A California real estate developer who sold billionaire Mark Zuckerberg rights to buy the house behind his Palo Alto home says the Facebook Inc. (FB) founder didn’t keep his end of the bargain.

Developer Mircea Voskerician says he gave the executive a 40 percent discount on the $4.3 million property in 2012 because he was promised introductions and referrals to boost his business that never materialized. He sued Zuckerberg to get the house back, claiming fraud, breach of contract and misrepresentation.

Zuckerberg’s lawyers argued Voskerician’s claim had no basis in law or fact but the developer won an early round in the case this week when a state court judge in San Jose, California, provisionally refused Zuckerberg’s request to throw out claims in the lawsuit.

Superior Court Judge Patricia Lucas said the oral agreement Voskerician claims to have had with Zuckerberg isn’t barred and that the developer can proceed with claims that the accord should be rescinded and the property returned, according to a tentative ruling published two days ago.

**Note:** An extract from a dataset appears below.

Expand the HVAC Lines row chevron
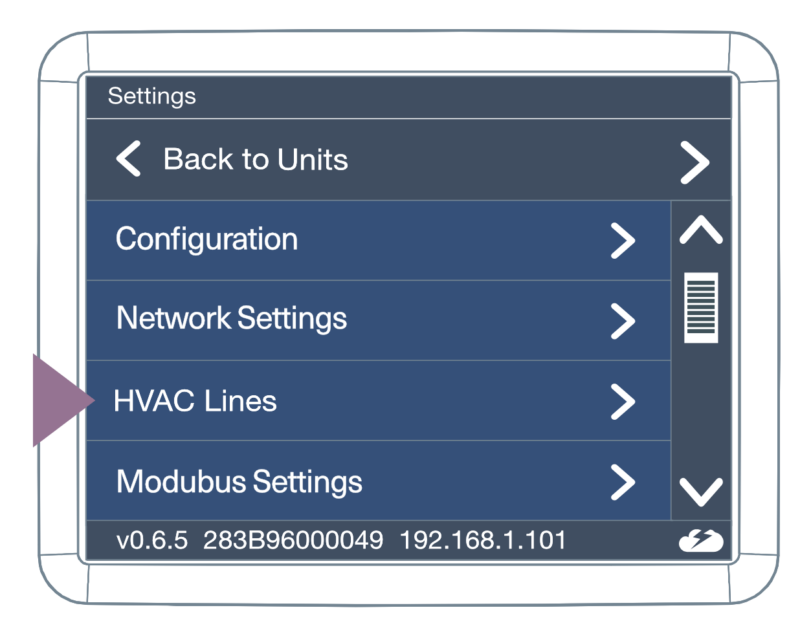click(x=623, y=401)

Voskerician was in contract to buy a house in Palo Alto that he planned to replace with a new one when he learned that Zuckerberg lived on the other side of the property’s fence, according to his lawsuit.

Facebook’s Headquarters

In a series of meetings at the property and Facebook’s headquarters, Zuckerberg said he wanted to buy the property from Voskerician, who’d already been offered $4.3 million by another developer to sell his rights to the house, according to the complaint.

Zuckerberg said he couldn’t pay that sum and wanted a discount, according to the lawsuit. Voskerician sold him the property for $1.7 million.

In exchange for the discount, “Zuckerberg would introduce Voskerician to his friends, clients and associates and promote Voskerician’s real estate development business,” according to the complaint.

The two had a written contract for the sale, and the promise of referrals “was reflected in a writing accepted by the parties as a statement of their written agreement,” according to the lawsuit.

David Draper, an attorney for Voskerician, declined to comment on the ruling. Patrick Gunn, Zuckerberg’s attorney, didn’t immediately respond to a voice-mail message seeking comment.

The case is Voskerician v Zuckerberg, 114CV264667, Superior Court of the California, County of Santa Clara (San Jose).